### [What is needed]
Set down the data below exactly; pictures stay out.

### [Records provided]

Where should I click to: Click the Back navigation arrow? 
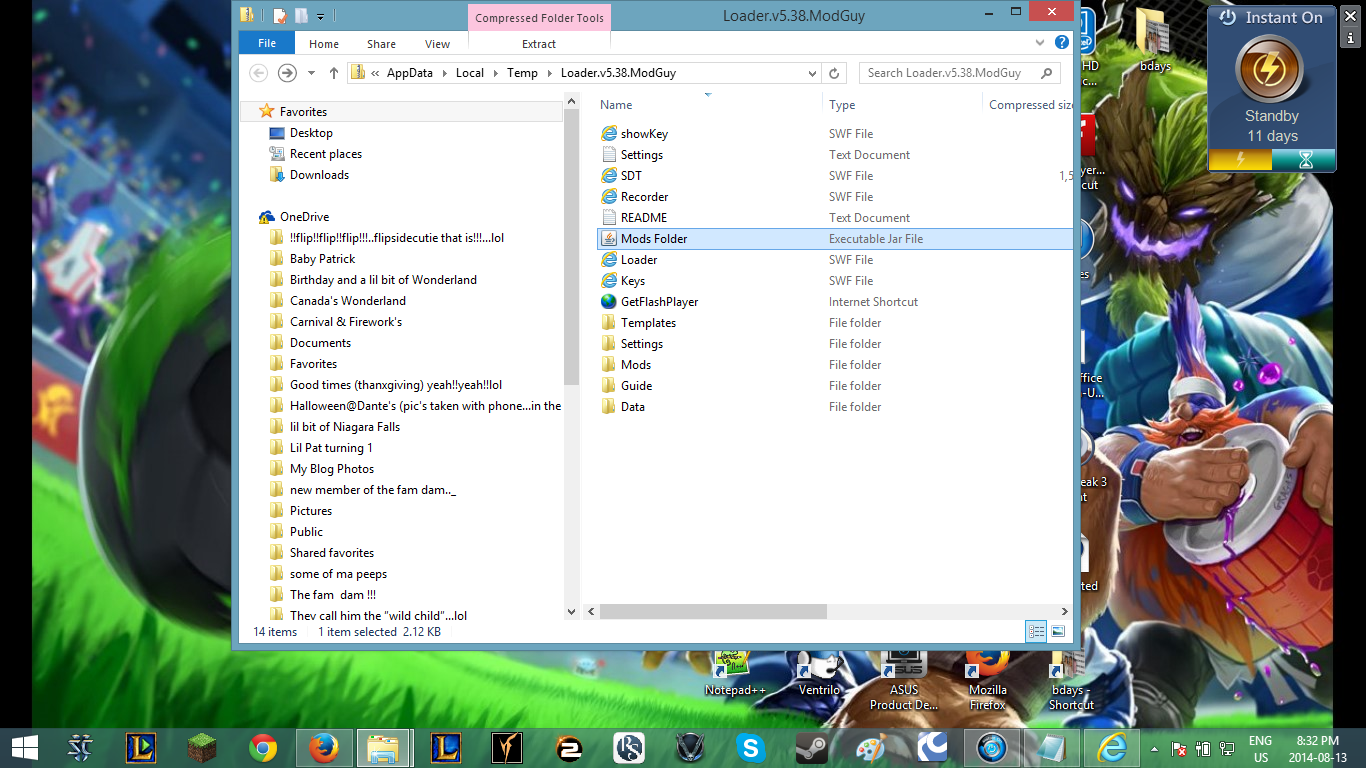tap(258, 73)
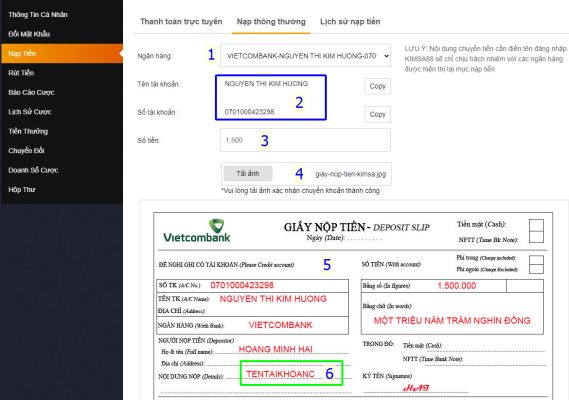569x400 pixels.
Task: Open Hộp Thư in the sidebar
Action: pyautogui.click(x=22, y=189)
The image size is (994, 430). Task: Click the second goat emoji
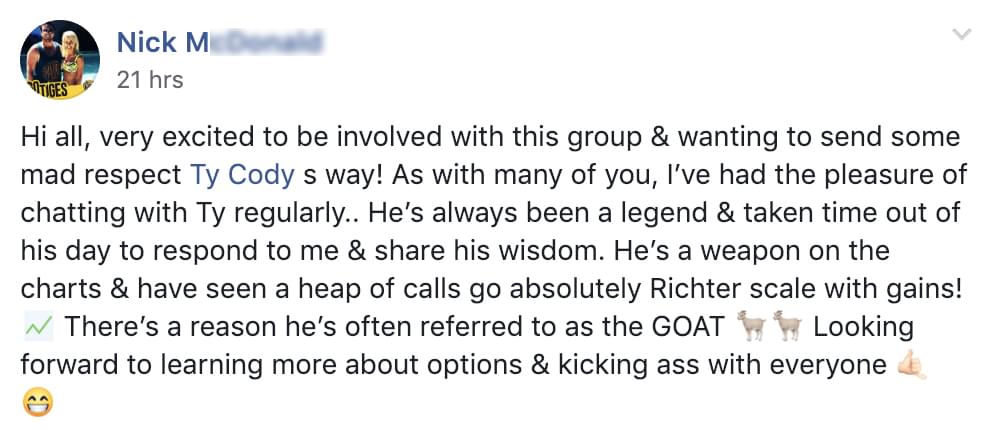(787, 326)
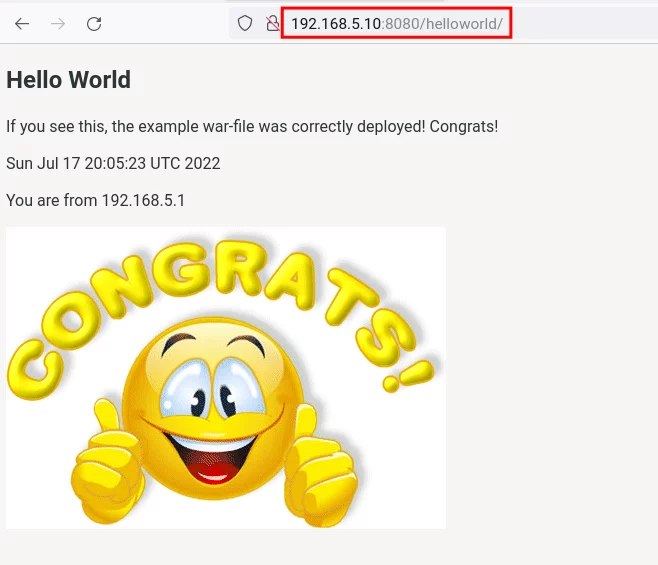Click the 'You are from 192.168.5.1' text
This screenshot has width=658, height=565.
(95, 200)
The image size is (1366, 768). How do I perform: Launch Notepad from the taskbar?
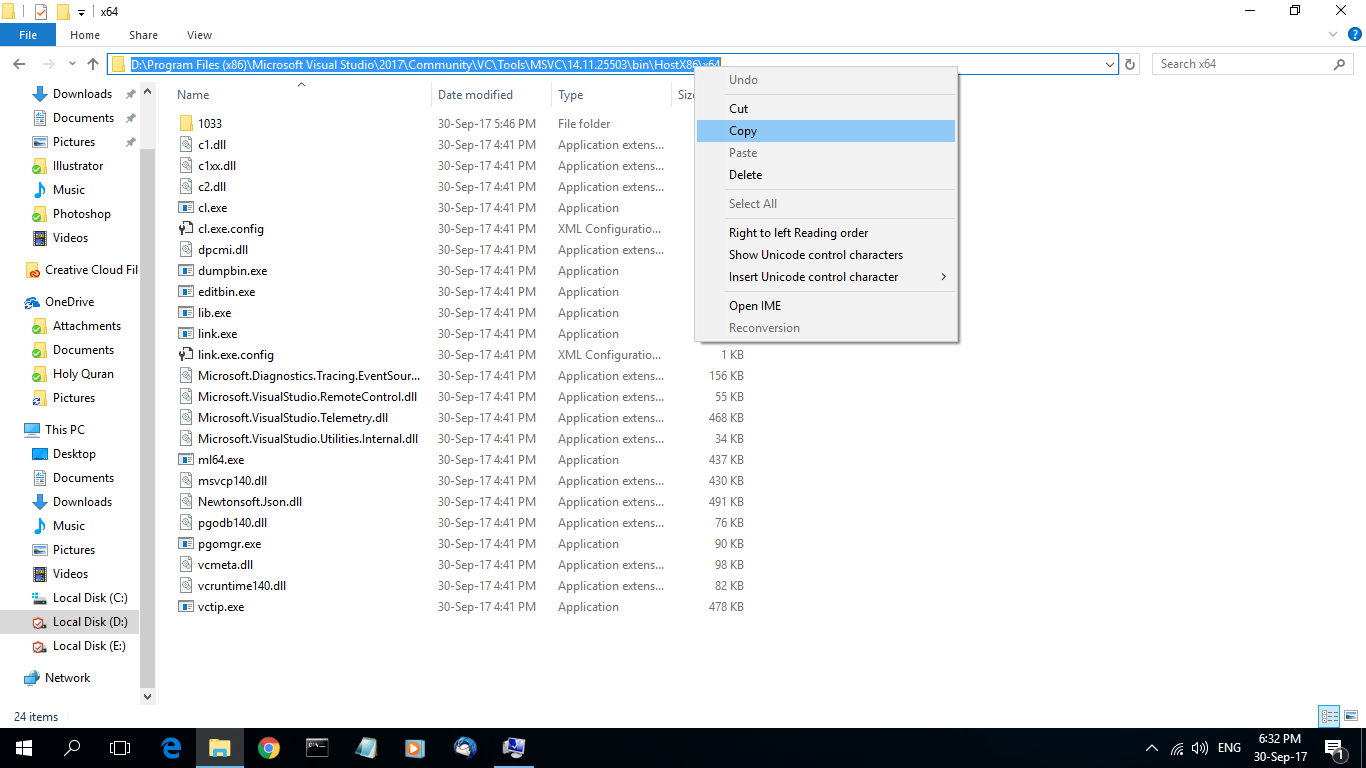point(365,748)
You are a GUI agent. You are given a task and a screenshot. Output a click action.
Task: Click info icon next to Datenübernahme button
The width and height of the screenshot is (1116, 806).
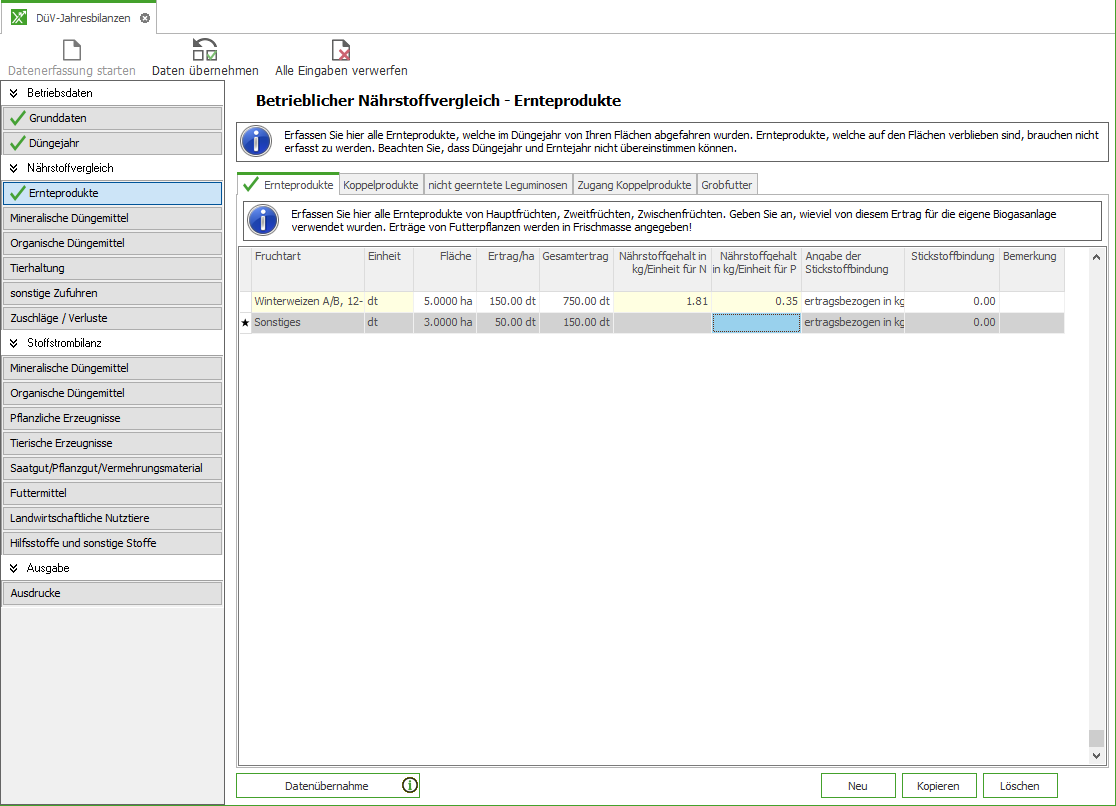point(409,786)
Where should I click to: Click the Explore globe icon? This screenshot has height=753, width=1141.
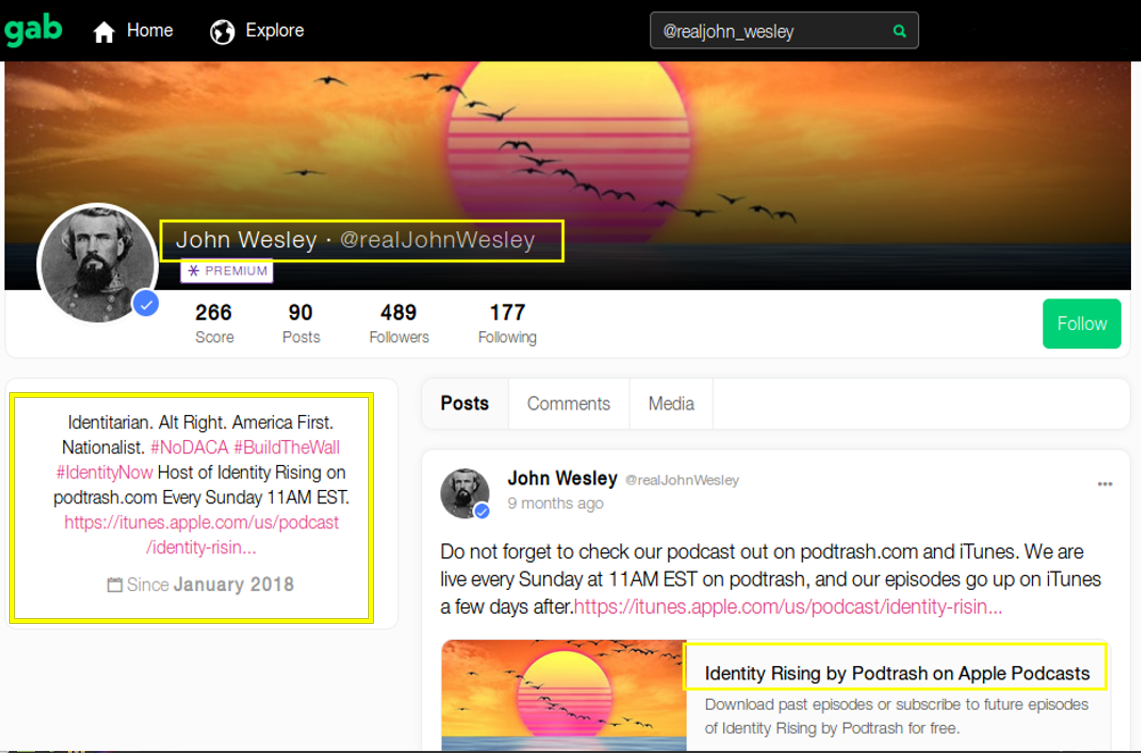click(222, 32)
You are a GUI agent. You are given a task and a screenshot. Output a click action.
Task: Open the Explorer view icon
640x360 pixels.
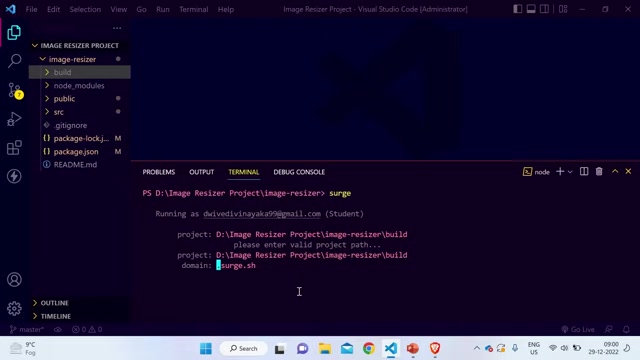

### [Answer to this exercise]
Where should I click to: Click the Back navigation arrow? 
tap(258, 73)
569x400 pixels.
Task: Open Hộp Thư in the sidebar
Action: pyautogui.click(x=22, y=189)
The image size is (994, 430). Task: Click the second goat emoji
(787, 326)
Click the 'You are from 192.168.5.1' text
This screenshot has width=658, height=565.
(95, 200)
The image size is (1366, 768). How do I perform: Launch Notepad from the taskbar?
point(365,748)
You are a GUI agent. You are given a task and a screenshot. Output a click action.
Task: Click info icon next to Datenübernahme button
The width and height of the screenshot is (1116, 806).
point(409,786)
Where should I click to: Click the Explore globe icon? This screenshot has height=753, width=1141.
click(222, 32)
You are a GUI agent. You are given a task and a screenshot. Output a click action.
Task: Open the Explorer view icon
640x360 pixels.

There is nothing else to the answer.